# new landline



## sheilamarsco (Jul 2, 2010)

friends have asked how to go about ordering a new landline from telecom italia and i glibly told them to go online 187 and order but of course when i tried it i realised that it's not possible because all the info there is geared to those who already have a telephone line. i've been going round in circles and i can't remember how i managed to get my phone installed some years ago. can anyone help please?


----------



## Arturo.c (Aug 15, 2010)

sheilamarsco said:


> friends have asked how to go about ordering a new landline from telecom italia and i glibly told them to go online 187 and order but of course when i tried it i realised that it's not possible because all the info there is geared to those who already have a telephone line. i've been going round in circles and i can't remember how i managed to get my phone installed some years ago. can anyone help please?


Things have really changed a lot since I hooked my first phone line decades ago. Back then you had to get to the office of SIP, pick a number and wait until you were called. You had to have your ID and proof that you were indeed a resident at the address where you wanted to have your phone, sign a stack of papers and make an one-off payment for installation and advance charges. Then you had to wait anytime between weeks and months until finally somebody showed up to install your phone, and you'd better have always someone at home in order not to find one of those frustrating yellow cards in your mailbox saying "Our engineer came to install your phone, but nobody was there"...

Now the process is pretty straightforward and can be done by phone from the comfort of your own home.
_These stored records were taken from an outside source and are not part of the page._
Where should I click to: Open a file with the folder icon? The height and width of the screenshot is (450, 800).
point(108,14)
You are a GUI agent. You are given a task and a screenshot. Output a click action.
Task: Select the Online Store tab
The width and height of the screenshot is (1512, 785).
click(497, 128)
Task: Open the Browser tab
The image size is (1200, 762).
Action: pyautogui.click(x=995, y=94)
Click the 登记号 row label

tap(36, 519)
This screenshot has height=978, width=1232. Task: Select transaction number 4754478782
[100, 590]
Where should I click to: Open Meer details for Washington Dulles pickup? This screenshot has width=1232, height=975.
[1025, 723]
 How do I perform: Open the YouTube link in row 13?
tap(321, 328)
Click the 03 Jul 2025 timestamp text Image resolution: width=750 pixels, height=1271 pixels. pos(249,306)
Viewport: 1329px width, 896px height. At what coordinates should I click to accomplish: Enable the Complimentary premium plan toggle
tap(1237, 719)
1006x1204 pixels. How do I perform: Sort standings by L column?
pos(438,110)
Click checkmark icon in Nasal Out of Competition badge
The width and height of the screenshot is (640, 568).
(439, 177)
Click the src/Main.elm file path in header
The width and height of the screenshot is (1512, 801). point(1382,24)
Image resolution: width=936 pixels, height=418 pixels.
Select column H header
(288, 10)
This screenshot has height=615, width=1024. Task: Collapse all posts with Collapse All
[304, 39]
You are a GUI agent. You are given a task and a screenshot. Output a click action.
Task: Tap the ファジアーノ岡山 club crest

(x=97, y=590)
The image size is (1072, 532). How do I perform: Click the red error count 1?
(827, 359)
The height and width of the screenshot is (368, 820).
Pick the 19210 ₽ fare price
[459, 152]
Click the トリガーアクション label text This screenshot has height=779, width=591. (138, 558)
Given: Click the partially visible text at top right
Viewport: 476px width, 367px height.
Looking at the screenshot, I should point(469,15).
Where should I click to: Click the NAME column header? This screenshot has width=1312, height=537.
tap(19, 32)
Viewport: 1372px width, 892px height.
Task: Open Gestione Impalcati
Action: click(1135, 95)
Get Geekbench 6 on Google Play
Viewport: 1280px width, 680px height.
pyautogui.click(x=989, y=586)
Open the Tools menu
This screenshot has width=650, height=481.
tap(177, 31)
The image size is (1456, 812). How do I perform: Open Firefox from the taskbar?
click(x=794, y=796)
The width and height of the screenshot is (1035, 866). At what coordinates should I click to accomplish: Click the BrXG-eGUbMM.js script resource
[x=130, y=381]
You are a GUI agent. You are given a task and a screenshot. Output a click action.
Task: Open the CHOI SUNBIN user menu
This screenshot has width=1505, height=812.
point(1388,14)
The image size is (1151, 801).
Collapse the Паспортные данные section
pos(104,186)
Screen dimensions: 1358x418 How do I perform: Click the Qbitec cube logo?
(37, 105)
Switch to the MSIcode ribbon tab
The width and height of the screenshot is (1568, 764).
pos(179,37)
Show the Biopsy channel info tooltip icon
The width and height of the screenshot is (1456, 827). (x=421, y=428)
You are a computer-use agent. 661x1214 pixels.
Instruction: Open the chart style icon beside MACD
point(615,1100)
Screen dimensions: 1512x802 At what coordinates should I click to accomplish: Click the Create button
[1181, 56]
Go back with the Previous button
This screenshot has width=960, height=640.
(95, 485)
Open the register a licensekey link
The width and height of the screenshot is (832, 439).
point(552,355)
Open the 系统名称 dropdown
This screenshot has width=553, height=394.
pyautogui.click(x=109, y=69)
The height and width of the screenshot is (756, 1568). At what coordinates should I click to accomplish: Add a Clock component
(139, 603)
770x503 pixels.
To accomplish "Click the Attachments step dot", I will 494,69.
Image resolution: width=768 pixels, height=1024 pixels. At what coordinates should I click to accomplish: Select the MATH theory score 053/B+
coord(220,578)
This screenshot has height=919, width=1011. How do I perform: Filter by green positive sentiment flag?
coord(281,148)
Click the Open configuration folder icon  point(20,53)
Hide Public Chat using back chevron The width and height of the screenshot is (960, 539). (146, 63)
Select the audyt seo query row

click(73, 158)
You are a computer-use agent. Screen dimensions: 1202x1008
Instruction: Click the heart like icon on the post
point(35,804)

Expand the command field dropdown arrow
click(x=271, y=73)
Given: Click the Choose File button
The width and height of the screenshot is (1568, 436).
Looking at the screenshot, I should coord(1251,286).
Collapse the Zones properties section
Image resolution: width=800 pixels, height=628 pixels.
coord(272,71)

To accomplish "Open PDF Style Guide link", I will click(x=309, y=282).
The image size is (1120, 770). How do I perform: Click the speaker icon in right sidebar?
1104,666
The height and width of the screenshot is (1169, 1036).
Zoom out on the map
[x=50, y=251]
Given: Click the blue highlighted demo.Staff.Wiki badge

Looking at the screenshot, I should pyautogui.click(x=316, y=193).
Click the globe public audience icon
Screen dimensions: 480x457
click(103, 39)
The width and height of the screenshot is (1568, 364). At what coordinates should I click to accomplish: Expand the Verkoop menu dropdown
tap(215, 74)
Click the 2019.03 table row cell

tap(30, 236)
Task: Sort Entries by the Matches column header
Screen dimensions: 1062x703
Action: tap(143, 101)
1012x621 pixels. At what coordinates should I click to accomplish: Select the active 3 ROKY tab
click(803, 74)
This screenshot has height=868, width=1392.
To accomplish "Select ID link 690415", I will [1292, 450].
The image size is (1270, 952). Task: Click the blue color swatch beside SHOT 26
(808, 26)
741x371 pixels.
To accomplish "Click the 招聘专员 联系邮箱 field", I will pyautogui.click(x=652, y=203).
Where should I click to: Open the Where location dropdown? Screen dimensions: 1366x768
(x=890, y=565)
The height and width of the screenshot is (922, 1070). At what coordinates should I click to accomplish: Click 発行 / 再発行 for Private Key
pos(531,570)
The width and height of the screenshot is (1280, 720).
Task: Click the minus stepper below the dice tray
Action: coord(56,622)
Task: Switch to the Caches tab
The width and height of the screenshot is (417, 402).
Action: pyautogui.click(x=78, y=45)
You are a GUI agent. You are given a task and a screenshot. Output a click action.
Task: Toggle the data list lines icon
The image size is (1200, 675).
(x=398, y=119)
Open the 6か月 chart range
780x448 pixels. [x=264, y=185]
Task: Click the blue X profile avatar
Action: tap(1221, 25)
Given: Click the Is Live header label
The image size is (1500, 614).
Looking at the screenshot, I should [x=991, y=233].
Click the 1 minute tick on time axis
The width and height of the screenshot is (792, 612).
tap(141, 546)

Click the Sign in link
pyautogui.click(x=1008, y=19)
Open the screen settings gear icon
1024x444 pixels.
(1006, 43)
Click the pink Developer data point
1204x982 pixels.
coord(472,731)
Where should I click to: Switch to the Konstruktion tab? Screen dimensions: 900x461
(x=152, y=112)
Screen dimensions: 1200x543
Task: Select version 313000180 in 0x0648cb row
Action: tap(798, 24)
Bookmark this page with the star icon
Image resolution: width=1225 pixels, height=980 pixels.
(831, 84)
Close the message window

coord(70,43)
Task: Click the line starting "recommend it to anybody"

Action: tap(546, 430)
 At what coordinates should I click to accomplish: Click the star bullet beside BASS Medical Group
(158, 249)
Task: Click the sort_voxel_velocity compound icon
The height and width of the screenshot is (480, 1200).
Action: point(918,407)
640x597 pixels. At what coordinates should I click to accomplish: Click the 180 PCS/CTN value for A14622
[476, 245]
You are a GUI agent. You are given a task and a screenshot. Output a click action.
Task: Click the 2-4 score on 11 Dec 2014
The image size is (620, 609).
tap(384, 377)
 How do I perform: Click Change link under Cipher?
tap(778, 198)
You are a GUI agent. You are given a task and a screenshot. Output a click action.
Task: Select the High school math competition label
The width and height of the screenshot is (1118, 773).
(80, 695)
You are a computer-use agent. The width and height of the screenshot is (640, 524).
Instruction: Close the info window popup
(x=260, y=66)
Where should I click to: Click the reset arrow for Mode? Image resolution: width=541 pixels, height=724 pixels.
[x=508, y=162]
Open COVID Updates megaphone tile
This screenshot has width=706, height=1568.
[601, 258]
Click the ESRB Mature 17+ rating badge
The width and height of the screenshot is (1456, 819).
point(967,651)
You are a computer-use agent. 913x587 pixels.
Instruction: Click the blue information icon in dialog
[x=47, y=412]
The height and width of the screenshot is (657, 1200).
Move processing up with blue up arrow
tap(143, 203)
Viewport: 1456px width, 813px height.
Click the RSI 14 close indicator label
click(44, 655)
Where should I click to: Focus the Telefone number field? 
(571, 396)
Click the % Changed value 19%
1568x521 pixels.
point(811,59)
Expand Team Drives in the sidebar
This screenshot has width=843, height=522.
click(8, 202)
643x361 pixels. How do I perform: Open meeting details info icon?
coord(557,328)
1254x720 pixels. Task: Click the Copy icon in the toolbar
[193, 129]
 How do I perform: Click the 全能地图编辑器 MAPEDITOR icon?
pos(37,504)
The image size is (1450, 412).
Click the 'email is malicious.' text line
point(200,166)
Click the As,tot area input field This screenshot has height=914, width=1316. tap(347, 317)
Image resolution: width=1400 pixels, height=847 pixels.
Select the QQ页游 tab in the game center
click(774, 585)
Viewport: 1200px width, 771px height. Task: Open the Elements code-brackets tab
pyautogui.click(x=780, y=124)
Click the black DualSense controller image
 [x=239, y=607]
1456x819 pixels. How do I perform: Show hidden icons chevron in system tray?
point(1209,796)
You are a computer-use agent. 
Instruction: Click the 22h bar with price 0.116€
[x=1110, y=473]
Just plan plenty of time and sit soft, because the operator will likely ask you many questions and you will have to have your "codice fiscale" and other papers at hand (exact location of your apartment and/or building, previous phone number of old tenant or owner, etc.).

The landline market in Italy has been deregulated and now there are many providers to choose among, with some offering very convenient bundles with broadband internet connections and cable TV as well. 

Here is a list of the major ones with links to their respective websites:

Telecom Italia
Infostrada
Fastweb
Tiscali
Vodafone


----------